[Data items]
[Start of section]
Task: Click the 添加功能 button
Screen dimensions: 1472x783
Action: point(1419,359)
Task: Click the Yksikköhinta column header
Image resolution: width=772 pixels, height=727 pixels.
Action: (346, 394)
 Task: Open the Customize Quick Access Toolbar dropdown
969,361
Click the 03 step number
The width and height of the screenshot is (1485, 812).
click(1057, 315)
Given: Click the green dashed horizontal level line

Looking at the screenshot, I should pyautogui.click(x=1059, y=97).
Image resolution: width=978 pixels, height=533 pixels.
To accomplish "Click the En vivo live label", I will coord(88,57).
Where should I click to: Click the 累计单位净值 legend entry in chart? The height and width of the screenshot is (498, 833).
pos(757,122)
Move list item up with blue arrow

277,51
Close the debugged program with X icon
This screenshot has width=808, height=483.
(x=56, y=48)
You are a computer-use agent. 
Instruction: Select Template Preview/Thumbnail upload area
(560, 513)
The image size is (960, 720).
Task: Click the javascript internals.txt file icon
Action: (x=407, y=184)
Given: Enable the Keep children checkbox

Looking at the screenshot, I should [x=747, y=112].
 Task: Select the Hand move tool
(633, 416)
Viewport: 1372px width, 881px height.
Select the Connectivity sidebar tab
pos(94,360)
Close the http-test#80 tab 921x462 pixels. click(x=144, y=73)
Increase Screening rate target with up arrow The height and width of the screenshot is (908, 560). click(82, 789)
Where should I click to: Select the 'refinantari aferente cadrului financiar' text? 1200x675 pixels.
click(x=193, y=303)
[End of section]
- **TASK OBJECTIVE**:
Find how many lines of the entries contain "Close". Respond with the number only.

- **RESPONSE BOX**:
2